COVID-19 and Mental Health: Findings From the MAPrc Survey

COVID-19 and Mental Health: Findings From the MAPrc Survey - The COVID-19 and Mental Health Survey was designed with a group of multi-disciplinary mental health researchers, with expertise spanning psychiatry, psychology, neuropsychology, statistics, women’s mental health, rural mental health, indigenous mental health and digital mental health. Our prospective longitudinal survey is tracking the psychological impact of the COVID-19 pandemic over the next two years, with surveys disseminated every two months.  The current COVID-19 pandemic is unique in relation to the number of countries affected, its high transmissibility; potential infectivity via people who are mildly symptomatic or asymptomatic; and the absence of a vaccine (at the time of writing).  Our online survey is measuring different risk factors that contribute to poorer mental health and different coping strategies and resilience factors that are associated with better mental health. This data is essential to provide the evidence base for developing effective resources to manage the mental health and wellbeing community impact of COVID-19.  This study is approved by the Monash University Human Research Ethics Committee (MUHREC: 23963). 

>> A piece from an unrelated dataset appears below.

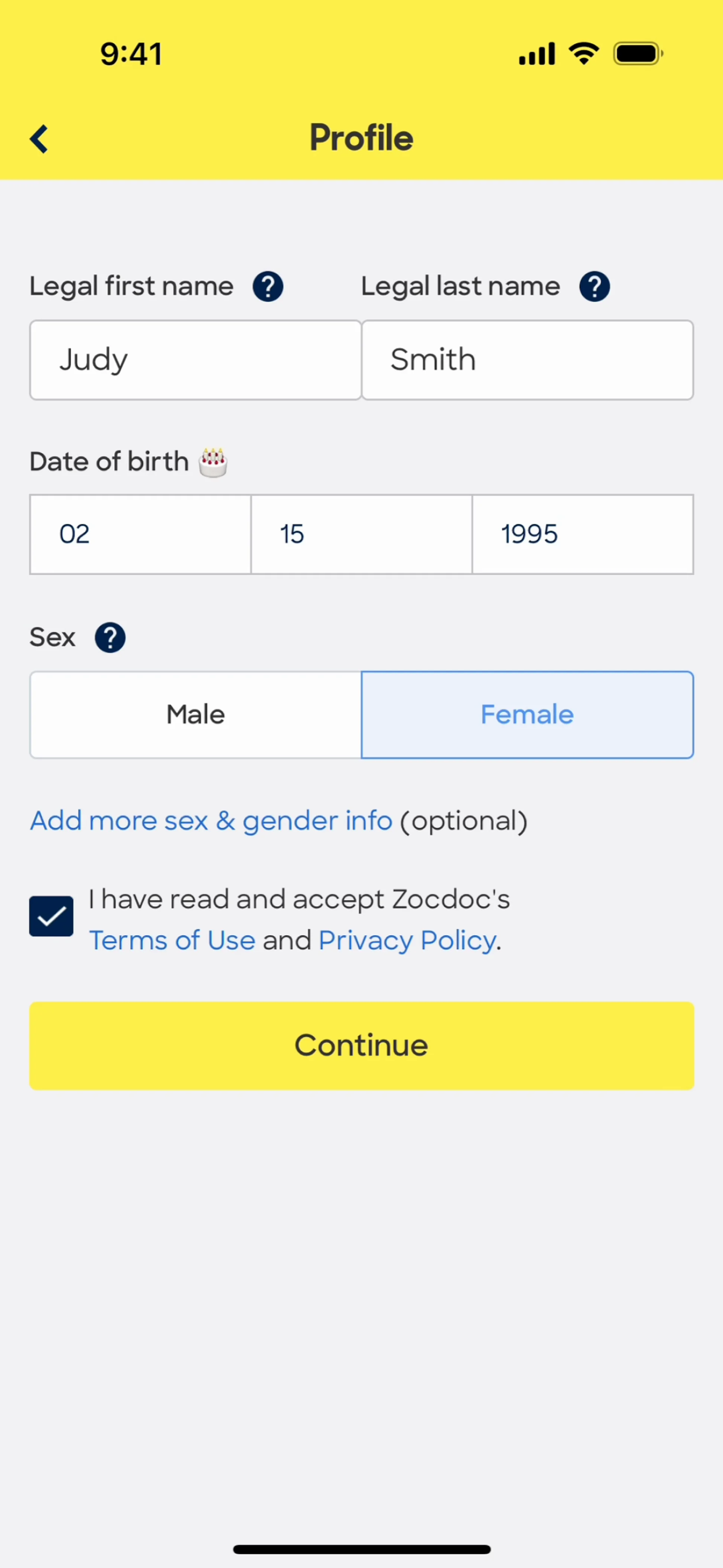Uncheck the terms acceptance checkbox
This screenshot has width=723, height=1568.
pyautogui.click(x=51, y=916)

The first wave of data analysed was collected from April 3rd to May 3rd.  During this time, Australia was in a stage of enforced restrictions, including physical distancing, cancellation of mass gatherings as well as confinement and isolation for those who may have been exposed to people infected with COVID-19.  At the time of data collection Australia had 6,784 cases of COVID-19 reported, with 89 deaths (as of May 3rd, 2020)

(COVID-19 National Incident Room Surveillance Team., 2020)

.  We analysed data from 1495 participants, all residing in Australia at the time of the survey. 

Our initial findings demonstrated a range of psychological responses to the COVID-19 outbreak, with females reporting more severe psychological symptoms than males. Almost half of the respondents reported at least one PTSD symptom.  In relation to depression, anxiety and stress, 35% of females and 19% of males reported moderate to severe levels of depression; 27% of females and 10% of males reported moderate to severe levels of stress; 21% of females and 9% of males reported moderate to severe levels of anxiety. Suicidal thoughts were reported in 17% of females and 14% of males.

Our survey also looked at coping strategies people are using in an attempt to reduce any psychological distress associated with the COVID-19 pandemic. Our initial analyses show that coping styles associated with better mental health were classified as “positive emotion focused” coping styles. To help cope with symptoms of depression, our findings suggest recommendations could include trying to look for positives and reframing the current situation in a positive way.  For example, focusing on what people can still do during a lockdown, rather than focusing on what they can no longer do.  Encouraging people to accept the current situation may be recommended for people experiencing anxiety and stress.  Humour is also effective for coping with stress and, where appropriate, could be incorporated into mental health resources, for example COVID-19 related memes on social media.   Aspects of these strategies are also core components of more formal therapeutic interventions, such as cognitive behavioural therapy and acceptance and commitment therapy, pointing to the potential of these psychological treatments within a COVID-19 context. In conjunction with use of these positive emotion based coping strategies, maladaptive coping strategies, such as venting and self-blame, should be discouraged.

Gurvich, C., Thomas, N., Thomas, E.H.X., Hudaib, A-R., Sood, L., Fabiatos, K., Sutton, K., Isaacs, A., Arunogiri, S., Sharp, G., Kulkarni, J.  Coping styles and mental health in response to societal changes during the COVID-19 pandemic, International Journal of Social Psychiatry, Accepted 01 Sept.